Fushimi Inari Shrine
The Fushimi Inari Shrine is amazing, and only a 5 minute train ride from Kyoto Station. Make sure you take a local train and not the rapid train, as suggested in this article, or you will not stop in Inari. You can walk at least 3 miles (some sites say 5 miles) through seemingly endless Torii gates. The elevation gain is about 760 feet, so make sure you wear your walking shoes. Go on a weekday if you can. In 2018 we went on a weekend and felt like, for the first stretch, we were shuffling shoulder to shoulder with the masses. Our experience on a Thursday in 2016 was quite the opposite.
There are a total of over 10,000 Torii gates. Incredible! Come here if you can.
As you walk, you will encounter shrines, small restaurants, and the ever present Japanese vending machines. They are a bit more pricey than in the city, but what do you expect when the food and drinks have to be carried on someone’s back for miles? At the top there is a fairly large shrine dedicated to Inari, which means fox. If you know my boys, ask them to tell you the story of their stuffed foxes and how it relates to this site.
Along the way, there were some really good viewpoints of the city:
After finishing our hike to the top, we returned to the train and continued on to Nara. The unfortunate thing about the Japan Rail Pass is that some of the other train lines are not included, so if you want to get to the main sights in Nara, you need to take a bus, train, or walk from where the JR Line drops you off. We elected to walk, going by Nara Park, which houses tons of wild deer. We were fortunate enough to find some relatively non-aggressive deer, bought the boys some deer crackers, and let them feed the deer. They loved it!
Be warned, the deer are used to being fed, and may kick or bite if you are not fast enough at giving them the food in your hands. In 2013, one took a nibble out of my leather jacket and I was left with a souvenir of irreparable teeth marks near the pocket. Our experience in 2018 was a bit more traumatic for the boys when one deer started kicking its front legs when food wasn’t delivered fast enough. Only buy the deer crackers if you are near deer that are away from the crowds of people trying to feed them and if they look mostly full. Or, as one of our friends would say, “Don’t feed them at all.” But they are so cute, do you really want to break the tradition and disappoint the kids?
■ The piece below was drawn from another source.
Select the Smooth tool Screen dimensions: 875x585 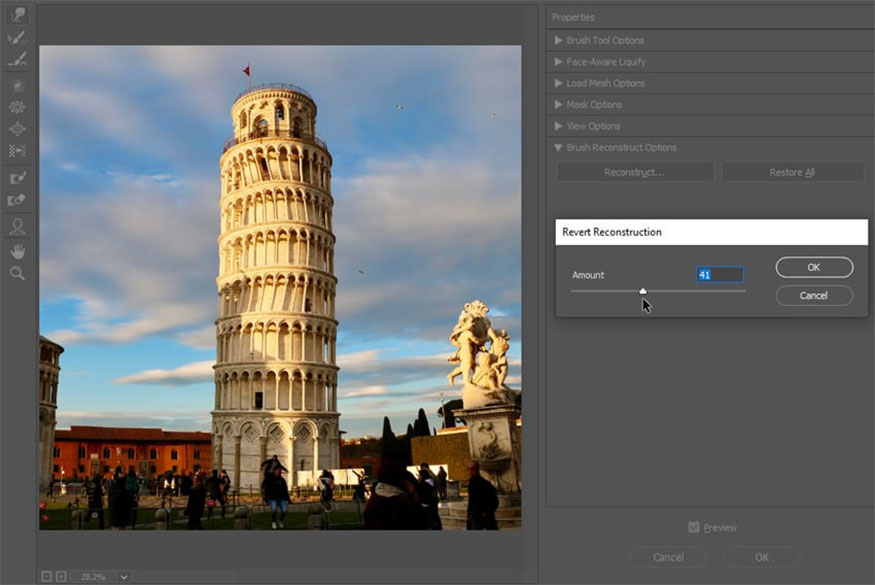coord(15,60)
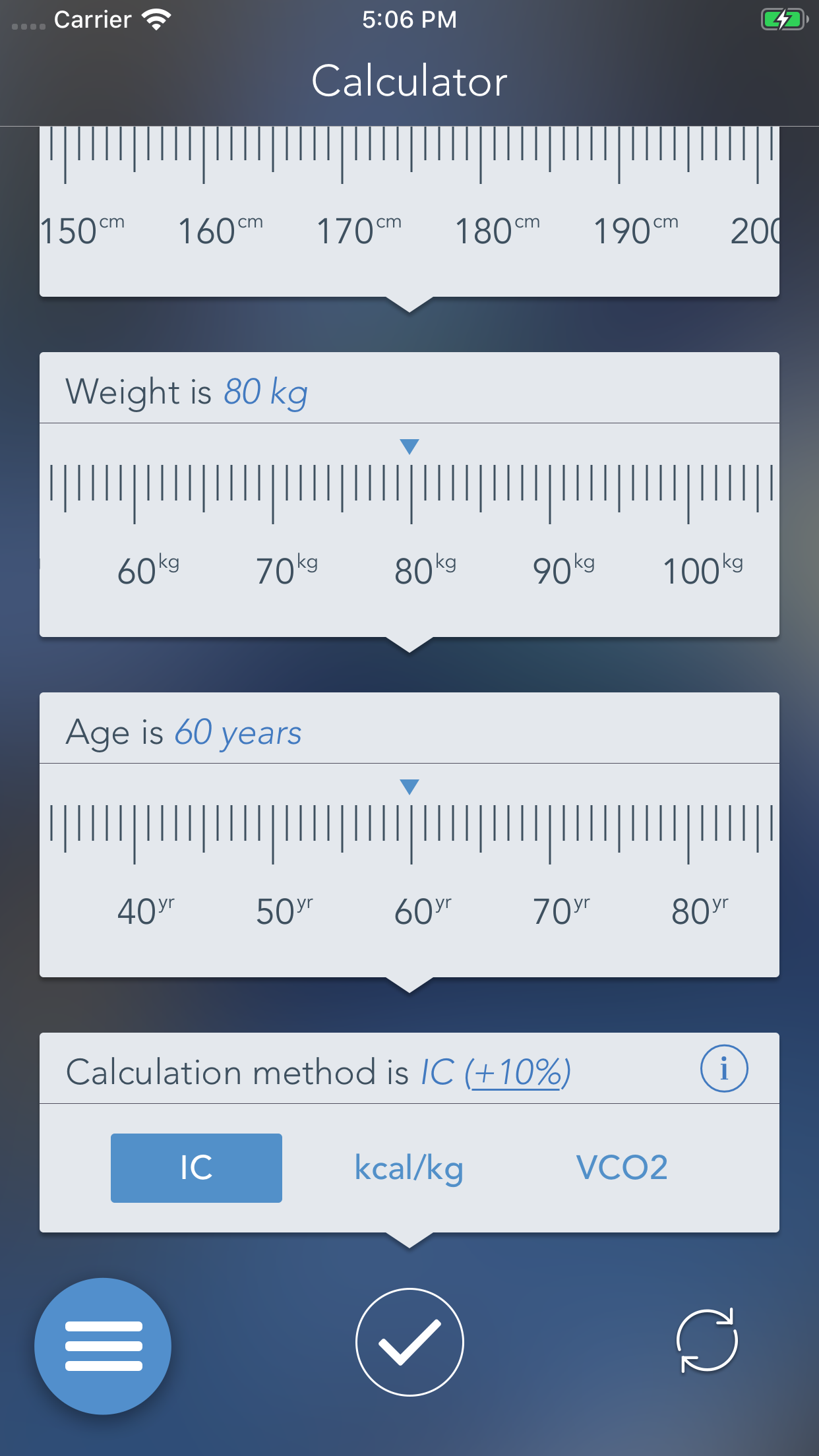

We then went to go see the historical sights of Nara. There were a bunch of temples, including the Todai-Ji Temple, which contains the world’s largest wooden building, as well as a gigantic statue of Buddha.
After a bit more wandering, that included amazing scenery and beautiful traditional Japanese buildings, we got on the train and returned to Kyoto.
Back in Kyoto, we decided to wander through Nishiki Market, where you can find all kinds of food. James and I decided to try the tiny octopuses on a stick. He made me try it first and wouldn’t go near the head, but after trying it, he said it a bit rubbery (and difficult to eat with both braces and a tongue crib), but otherwise he thought it was okay. The outside was coated in some sort of sweet glaze and the meat was quite good. I was delighted to find that the head wasn’t the gross nastiness that I was expecting, but was instead stuffed with a hard boiled quail egg. Definitely worth trying if you happen to be here.
Deciding that it would be next to impossible to have a traditional American Thanksgiving dinner, we decided that it could be fun to gorge – I mean feast – on sushi at a sushi boat restaurant. 41 plates later, we declared it an excellent Thanksgiving dinner. John mostly got cucumber rolls and edamame, James focused on salmon, shrimp, tobiko (tiny fish eggs), and edamame, while Jeremy and I tried almost everything, skipping the fugu (blowfish) and the horse sushi. Yes, that is right, in Japan you can eat raw horse meat. Odd. For only $45, we were quite happy, even if the quality wasn’t as good as some of the other sushi restaurants (see the picture below), but if you are going for quantity, you really can’t get a better price without getting food poisoning.